◆ What you have to do: Once you find a line containing the word "Cancel" in the entries below, copy it.

◆ Excerpted records:
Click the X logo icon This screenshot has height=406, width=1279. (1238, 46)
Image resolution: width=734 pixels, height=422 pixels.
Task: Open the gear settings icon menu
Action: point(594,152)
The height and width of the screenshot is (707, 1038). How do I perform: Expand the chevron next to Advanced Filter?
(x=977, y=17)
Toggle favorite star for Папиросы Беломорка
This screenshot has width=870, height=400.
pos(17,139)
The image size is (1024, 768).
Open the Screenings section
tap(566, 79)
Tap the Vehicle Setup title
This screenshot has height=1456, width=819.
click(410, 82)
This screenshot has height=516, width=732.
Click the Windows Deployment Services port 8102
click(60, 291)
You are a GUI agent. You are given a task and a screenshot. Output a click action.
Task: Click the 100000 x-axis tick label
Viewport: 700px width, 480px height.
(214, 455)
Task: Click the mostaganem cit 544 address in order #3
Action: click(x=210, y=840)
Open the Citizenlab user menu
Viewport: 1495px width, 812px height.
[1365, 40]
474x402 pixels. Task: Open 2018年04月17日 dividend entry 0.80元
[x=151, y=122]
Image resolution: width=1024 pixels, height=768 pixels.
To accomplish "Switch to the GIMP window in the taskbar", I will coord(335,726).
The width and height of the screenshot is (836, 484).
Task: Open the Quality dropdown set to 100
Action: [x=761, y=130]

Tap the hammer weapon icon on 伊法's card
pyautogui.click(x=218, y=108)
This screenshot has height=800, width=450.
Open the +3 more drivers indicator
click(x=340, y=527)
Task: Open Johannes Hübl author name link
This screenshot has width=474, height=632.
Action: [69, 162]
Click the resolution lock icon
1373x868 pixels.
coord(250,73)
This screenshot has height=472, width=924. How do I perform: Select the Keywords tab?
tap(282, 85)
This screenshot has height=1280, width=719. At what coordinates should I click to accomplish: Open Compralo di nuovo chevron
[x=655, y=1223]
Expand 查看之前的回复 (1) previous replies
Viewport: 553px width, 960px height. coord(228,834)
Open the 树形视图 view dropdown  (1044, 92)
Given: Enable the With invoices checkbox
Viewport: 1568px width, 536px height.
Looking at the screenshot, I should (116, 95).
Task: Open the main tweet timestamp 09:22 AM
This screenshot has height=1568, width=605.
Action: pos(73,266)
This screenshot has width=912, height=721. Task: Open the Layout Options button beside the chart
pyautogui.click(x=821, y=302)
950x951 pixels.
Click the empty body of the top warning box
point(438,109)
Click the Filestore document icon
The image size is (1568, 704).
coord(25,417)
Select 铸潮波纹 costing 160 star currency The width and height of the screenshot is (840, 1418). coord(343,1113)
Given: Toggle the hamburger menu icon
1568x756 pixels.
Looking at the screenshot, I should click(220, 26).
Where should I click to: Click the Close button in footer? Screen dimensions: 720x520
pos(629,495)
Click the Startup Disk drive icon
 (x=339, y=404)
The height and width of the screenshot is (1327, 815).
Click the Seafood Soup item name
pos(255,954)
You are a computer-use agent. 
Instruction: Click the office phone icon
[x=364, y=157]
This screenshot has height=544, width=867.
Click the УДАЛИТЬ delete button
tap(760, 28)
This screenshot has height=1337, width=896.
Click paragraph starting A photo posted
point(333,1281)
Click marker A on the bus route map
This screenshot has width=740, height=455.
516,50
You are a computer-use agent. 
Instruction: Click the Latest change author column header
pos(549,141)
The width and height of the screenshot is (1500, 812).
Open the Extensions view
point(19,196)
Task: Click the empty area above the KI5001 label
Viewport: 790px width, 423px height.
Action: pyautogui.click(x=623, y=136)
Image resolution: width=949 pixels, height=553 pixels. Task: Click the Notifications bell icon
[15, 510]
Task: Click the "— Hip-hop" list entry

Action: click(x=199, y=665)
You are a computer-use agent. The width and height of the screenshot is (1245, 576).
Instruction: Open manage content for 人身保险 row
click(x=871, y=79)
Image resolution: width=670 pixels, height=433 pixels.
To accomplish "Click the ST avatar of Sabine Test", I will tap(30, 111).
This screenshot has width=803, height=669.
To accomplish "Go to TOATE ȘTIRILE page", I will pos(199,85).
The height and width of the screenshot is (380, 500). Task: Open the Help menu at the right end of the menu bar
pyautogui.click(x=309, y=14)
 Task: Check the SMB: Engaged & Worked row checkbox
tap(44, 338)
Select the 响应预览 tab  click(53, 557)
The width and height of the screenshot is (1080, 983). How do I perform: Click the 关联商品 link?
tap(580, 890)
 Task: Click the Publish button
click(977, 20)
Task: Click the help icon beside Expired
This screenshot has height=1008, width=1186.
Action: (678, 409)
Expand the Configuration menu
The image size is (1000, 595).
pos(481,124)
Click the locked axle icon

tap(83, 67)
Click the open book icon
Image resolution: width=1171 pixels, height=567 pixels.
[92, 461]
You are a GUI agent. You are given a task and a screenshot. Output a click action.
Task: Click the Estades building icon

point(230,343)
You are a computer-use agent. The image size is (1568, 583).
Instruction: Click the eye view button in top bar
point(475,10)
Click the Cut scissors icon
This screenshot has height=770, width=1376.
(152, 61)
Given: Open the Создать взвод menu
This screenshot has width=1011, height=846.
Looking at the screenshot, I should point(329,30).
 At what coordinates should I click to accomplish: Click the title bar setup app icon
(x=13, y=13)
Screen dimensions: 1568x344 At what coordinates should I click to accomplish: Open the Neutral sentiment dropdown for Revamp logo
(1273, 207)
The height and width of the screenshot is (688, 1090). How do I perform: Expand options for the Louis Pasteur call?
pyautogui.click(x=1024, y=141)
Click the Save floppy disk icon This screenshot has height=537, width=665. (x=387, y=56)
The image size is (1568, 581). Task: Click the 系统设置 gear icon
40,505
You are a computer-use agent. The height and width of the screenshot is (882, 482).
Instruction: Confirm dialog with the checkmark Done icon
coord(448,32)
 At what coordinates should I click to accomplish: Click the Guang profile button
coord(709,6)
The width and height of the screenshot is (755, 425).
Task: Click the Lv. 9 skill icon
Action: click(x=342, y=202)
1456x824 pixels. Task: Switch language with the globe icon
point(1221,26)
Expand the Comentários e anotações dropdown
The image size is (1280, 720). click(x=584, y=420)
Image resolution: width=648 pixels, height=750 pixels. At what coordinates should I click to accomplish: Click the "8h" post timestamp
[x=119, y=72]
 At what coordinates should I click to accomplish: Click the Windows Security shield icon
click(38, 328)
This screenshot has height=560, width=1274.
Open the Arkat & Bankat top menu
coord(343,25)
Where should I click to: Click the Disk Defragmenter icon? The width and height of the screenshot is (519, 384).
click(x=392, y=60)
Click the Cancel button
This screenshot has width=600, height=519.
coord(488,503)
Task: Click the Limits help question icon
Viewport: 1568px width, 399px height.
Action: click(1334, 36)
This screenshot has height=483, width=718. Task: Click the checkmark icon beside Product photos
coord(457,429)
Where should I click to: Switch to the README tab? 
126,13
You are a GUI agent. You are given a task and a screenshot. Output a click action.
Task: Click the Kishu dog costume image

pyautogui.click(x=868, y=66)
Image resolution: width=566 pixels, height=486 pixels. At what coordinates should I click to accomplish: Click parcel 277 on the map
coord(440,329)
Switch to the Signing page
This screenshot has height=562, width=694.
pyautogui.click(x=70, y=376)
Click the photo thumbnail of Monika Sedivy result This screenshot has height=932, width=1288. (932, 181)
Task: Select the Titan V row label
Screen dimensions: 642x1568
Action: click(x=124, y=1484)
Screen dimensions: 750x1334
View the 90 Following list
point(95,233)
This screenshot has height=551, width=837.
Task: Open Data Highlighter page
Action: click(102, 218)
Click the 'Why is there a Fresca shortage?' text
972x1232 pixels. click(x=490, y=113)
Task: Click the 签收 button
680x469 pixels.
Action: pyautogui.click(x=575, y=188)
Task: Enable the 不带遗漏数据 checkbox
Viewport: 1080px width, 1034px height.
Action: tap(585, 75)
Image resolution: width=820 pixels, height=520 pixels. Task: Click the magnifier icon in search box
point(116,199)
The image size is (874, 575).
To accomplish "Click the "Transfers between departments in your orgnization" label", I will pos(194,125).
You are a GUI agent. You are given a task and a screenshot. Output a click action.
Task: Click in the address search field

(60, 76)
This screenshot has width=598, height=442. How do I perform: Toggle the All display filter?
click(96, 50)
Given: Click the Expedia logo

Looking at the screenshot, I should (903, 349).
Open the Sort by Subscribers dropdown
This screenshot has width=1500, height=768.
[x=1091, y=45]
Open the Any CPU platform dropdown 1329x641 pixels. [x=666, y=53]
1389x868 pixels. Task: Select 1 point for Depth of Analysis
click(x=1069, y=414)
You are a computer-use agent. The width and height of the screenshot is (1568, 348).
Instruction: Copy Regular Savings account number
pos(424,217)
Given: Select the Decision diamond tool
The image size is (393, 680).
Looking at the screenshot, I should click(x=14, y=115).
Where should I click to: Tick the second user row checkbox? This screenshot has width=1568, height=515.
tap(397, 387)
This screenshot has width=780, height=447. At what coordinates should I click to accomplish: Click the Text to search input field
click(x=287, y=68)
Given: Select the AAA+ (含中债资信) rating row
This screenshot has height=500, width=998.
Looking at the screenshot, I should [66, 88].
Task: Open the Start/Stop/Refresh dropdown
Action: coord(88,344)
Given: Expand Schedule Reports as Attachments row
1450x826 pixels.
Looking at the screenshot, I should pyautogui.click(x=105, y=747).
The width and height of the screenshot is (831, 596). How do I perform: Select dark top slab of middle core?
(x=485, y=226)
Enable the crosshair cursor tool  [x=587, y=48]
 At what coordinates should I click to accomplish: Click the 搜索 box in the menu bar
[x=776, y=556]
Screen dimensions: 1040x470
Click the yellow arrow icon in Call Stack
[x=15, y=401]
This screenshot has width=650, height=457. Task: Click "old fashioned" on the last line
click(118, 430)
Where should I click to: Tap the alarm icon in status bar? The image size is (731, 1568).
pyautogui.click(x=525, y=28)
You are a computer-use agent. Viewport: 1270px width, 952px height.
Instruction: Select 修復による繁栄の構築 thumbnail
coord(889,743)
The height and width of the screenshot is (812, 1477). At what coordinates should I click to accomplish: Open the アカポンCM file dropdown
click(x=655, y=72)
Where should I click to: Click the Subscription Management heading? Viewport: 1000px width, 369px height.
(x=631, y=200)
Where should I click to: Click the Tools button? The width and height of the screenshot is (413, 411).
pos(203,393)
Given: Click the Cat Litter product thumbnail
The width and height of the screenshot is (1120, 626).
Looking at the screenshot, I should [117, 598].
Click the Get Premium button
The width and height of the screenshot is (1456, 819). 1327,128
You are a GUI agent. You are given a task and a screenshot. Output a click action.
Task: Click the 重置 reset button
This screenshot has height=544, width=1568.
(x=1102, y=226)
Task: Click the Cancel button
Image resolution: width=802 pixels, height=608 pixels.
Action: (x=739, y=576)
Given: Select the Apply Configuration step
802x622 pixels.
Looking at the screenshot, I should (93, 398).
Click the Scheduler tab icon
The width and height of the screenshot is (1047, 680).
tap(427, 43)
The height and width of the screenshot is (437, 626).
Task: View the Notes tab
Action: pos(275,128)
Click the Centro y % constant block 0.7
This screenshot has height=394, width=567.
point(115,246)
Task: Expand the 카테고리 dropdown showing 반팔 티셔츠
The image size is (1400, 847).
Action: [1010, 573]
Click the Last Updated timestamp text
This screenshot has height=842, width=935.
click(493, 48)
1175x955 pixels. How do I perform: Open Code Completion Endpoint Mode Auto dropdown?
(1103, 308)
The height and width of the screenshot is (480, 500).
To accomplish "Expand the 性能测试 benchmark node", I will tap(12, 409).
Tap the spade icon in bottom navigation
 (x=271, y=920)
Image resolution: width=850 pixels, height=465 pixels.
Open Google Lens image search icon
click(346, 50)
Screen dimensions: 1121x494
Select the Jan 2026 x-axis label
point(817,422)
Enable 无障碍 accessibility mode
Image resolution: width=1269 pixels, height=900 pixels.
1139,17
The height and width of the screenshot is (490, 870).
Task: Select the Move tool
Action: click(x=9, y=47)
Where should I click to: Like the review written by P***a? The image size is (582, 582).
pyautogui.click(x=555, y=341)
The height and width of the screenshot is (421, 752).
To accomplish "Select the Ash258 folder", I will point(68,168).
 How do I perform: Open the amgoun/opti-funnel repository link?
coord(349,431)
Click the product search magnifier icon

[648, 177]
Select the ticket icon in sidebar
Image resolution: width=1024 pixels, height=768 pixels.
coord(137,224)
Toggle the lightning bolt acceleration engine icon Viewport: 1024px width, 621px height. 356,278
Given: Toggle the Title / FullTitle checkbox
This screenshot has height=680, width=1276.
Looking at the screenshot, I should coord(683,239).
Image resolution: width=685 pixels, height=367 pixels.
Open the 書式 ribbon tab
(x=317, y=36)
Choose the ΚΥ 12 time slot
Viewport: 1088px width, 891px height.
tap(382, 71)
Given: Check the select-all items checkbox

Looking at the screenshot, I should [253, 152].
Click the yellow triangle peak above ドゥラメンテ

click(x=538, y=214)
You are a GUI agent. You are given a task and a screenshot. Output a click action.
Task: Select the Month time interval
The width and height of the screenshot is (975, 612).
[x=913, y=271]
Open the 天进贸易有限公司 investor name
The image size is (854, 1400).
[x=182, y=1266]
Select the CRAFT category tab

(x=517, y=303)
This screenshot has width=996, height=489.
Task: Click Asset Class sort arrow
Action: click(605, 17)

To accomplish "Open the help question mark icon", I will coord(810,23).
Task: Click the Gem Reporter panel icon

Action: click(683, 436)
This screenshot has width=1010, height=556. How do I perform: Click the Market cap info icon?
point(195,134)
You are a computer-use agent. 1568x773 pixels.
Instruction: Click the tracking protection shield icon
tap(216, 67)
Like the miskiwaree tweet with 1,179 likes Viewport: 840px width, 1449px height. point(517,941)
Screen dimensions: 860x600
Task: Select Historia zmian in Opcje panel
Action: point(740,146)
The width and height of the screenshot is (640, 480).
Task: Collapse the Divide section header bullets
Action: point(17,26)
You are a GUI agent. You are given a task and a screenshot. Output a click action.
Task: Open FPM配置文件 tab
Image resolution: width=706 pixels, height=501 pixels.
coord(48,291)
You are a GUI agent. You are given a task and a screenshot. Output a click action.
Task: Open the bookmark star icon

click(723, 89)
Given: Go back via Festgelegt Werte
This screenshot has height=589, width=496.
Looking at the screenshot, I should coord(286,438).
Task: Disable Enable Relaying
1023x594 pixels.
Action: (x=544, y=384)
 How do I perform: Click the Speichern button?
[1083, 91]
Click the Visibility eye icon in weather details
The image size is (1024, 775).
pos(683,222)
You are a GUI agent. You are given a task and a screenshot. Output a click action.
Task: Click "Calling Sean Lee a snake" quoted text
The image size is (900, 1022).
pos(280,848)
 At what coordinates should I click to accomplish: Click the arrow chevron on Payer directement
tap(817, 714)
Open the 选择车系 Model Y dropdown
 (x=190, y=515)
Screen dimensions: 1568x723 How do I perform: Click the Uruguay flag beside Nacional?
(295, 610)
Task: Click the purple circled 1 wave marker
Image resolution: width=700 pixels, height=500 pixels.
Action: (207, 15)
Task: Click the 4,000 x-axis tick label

◆ Solution below:
Click the Cancel button
Task: Click the Cancel button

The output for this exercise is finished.